Per poter procedere produttivamente in questa direzione, gli uomini debbono però spingersi al di là del rapporto di denaro, e sbarazzarsi delle illusioni che ad esso si accompagnano. Essi debbono cioè elaborare produttivamente il concreto rapporto tra il loro essere individuale ed il potere sociale che ad esso si accompagna. Ma è proprio su questo terreno che il procedere sociale attuale, dopo il crollo della prima forma di comunismo, sembra essersi impantanato, a causa di una generale incapacità di affrontare i conflitti inerenti al superamento dei nessi privati attraverso l'affermazione dell'individualismo socialmente consapevole.

 

L'erbivendolo in bilico tra statalismo ed egoismo

Occorre afferrare appieno il senso della critica che stiamo qui svolgendo, tornando momentaneamente al nostro erbivendolo, il quale, se agisce da egoista coerente, si sente ora finalmente libero, nella sua condizione di “erbivendolo” che non deve più sottostare a imposizioni esteriori. Se ed in quanto gli sviluppi sociali in corso corrisponderanno alle sue attese, egli diventerà proprietario del suo negozio, e potrà finalmente entrare nel processo della generale circolazione delle merci attraverso delle scelte autonome. Non dovendo più sottostare ad un insieme di vincoli amministrativi imposti dall'alto, egli potrà cercare di riversare nei momenti di contatto riproduttivo con altri i suoi scopi particolari, perseguire in piena libertà il suo particolare interesse (comperarsi un'auto, una casa, fare dei viaggi, ecc.). E per perseguirlo potrà scegliere autonomamente i tipi di frutta e verdura da acquistare e da porre in vendita, le relative quantità, il modo di presentarle, ecc.

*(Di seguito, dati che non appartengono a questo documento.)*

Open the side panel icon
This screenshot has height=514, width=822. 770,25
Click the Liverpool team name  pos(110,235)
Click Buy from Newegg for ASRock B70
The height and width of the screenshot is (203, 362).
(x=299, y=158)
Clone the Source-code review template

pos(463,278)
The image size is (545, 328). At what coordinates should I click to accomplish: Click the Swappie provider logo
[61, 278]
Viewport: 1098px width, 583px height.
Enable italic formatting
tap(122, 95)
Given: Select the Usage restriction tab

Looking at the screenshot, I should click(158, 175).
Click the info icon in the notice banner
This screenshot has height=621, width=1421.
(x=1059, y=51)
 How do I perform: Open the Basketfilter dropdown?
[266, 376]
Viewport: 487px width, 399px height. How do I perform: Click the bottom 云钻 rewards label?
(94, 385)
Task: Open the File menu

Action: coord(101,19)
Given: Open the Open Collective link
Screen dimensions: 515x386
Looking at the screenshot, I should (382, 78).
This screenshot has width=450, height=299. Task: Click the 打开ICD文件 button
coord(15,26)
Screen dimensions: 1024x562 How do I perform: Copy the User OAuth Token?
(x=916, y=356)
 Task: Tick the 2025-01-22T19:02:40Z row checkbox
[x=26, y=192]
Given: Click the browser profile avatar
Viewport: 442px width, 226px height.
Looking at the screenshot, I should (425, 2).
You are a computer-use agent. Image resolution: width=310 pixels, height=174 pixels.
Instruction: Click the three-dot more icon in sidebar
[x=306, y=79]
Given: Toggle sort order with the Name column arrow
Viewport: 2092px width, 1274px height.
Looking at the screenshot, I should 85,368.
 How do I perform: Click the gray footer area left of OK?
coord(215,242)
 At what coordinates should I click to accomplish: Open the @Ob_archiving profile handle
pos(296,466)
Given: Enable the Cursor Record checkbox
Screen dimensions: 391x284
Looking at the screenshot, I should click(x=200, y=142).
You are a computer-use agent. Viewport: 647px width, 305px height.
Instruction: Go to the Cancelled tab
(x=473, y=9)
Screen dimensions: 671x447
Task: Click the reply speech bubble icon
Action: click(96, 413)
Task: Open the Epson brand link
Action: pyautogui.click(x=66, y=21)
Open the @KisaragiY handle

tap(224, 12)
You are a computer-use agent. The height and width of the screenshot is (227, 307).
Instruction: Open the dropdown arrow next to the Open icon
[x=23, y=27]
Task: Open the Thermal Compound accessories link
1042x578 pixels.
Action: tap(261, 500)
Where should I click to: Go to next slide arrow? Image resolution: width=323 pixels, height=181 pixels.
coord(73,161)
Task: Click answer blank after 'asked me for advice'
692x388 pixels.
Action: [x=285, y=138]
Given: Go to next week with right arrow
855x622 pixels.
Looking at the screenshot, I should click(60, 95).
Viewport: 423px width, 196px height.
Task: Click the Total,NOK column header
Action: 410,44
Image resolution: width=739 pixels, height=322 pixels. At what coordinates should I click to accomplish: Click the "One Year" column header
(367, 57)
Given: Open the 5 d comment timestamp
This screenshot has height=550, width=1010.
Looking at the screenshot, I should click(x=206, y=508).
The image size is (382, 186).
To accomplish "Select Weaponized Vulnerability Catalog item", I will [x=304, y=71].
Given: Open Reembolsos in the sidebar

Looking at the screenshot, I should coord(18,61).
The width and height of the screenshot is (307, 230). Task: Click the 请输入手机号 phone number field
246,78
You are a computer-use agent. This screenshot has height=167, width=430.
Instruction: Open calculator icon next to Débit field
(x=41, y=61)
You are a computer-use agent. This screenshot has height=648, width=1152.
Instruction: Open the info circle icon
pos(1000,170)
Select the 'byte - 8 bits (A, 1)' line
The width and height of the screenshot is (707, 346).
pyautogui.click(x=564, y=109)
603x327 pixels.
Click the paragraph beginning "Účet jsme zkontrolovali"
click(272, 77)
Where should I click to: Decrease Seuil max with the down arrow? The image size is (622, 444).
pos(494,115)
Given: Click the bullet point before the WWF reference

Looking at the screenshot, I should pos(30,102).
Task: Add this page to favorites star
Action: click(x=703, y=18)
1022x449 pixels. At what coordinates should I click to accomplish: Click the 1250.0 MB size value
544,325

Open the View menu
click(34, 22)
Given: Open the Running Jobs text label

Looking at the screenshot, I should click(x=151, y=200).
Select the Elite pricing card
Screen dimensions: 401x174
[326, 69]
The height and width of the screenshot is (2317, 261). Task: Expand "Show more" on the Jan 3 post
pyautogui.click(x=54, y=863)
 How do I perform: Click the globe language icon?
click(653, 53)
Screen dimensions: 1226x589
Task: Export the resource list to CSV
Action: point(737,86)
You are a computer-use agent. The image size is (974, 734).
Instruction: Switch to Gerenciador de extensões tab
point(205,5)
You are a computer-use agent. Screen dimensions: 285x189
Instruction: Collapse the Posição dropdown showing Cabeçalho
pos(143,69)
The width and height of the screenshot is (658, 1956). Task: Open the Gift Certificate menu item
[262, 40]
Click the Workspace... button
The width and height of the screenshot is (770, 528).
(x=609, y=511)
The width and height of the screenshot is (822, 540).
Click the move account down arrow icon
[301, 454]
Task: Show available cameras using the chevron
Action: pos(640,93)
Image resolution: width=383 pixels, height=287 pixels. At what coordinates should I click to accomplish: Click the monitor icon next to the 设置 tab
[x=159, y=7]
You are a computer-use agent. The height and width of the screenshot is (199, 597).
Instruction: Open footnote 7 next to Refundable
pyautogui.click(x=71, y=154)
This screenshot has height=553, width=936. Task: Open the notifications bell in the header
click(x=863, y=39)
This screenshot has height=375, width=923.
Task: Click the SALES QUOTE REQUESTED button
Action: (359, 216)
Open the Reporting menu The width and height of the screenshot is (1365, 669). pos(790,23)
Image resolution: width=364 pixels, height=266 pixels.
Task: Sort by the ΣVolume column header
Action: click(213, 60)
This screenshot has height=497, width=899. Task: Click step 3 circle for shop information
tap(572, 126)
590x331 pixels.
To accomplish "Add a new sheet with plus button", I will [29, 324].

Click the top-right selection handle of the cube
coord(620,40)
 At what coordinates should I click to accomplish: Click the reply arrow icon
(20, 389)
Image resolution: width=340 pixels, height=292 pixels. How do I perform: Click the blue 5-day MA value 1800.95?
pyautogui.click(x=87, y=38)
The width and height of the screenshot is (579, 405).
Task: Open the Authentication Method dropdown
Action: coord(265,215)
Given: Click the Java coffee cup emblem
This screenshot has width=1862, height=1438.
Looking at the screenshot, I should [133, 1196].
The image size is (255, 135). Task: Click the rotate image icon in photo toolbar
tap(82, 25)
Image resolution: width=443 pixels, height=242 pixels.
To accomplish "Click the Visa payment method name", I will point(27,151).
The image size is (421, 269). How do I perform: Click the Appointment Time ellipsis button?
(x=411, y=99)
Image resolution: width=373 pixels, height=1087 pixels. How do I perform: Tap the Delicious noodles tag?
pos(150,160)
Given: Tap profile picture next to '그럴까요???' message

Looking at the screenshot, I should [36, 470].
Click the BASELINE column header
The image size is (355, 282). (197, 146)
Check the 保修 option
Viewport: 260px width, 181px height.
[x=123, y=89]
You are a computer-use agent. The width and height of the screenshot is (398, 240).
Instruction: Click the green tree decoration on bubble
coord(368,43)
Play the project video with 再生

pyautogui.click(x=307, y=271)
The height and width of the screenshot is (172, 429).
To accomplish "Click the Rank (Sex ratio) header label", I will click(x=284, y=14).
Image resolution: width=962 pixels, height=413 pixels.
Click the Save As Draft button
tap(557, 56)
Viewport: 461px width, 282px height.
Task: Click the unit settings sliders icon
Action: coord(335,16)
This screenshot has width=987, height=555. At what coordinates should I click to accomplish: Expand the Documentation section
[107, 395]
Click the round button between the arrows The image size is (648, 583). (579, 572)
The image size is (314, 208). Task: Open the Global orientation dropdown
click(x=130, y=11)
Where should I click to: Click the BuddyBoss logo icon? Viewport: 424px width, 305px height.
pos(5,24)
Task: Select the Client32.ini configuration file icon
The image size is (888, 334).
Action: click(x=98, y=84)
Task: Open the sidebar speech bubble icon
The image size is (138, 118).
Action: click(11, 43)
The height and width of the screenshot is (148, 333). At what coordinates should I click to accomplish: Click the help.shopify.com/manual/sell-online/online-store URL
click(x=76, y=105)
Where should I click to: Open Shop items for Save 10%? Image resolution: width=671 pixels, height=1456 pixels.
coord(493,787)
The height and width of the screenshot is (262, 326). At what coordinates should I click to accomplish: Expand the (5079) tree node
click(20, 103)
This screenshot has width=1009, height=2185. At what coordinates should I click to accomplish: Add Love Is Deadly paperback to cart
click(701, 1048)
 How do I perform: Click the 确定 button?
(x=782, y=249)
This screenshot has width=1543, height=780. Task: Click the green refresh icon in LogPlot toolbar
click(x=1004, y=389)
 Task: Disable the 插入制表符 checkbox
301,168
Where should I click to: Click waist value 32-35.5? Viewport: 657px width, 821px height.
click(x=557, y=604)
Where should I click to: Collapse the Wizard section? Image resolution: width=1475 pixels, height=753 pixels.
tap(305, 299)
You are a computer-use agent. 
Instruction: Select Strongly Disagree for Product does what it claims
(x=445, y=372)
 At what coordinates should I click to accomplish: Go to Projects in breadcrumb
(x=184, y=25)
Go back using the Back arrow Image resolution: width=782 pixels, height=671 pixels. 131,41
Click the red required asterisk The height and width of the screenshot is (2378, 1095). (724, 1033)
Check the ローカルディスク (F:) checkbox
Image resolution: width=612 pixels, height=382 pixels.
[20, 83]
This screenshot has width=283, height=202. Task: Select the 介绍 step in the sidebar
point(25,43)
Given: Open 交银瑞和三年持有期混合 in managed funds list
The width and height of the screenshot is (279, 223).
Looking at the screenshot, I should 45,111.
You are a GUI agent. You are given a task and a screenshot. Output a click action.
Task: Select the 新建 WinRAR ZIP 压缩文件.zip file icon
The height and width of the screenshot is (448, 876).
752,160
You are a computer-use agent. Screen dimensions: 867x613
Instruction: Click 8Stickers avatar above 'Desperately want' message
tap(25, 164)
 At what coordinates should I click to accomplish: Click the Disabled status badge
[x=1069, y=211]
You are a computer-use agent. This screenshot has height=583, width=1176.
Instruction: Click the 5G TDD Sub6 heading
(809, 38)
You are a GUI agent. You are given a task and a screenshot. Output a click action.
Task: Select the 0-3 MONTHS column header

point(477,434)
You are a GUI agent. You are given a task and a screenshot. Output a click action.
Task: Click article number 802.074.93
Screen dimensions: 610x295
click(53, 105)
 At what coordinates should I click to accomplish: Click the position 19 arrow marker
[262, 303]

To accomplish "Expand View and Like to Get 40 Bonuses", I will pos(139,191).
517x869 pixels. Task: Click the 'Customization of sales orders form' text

Il prezzo, a differenza della fase in cui era sottomesso al potere post-autoritario, non sarà più la manifestazione della decisione di una struttura gerarchica che sta al di sopra di lui, ma piuttosto il tentativo di affermare un suo proprio potere. Ma è proprio praticando questa forma di potere che l'erbivendolo determina un fenomeno il cui senso normalmente sfugge alla sua coscienza ben più radicalmente di quanto non gli sfuggisse il senso dell'esposizione tra carote e cipolle dello slogan di Marx sull'unione dei proletari.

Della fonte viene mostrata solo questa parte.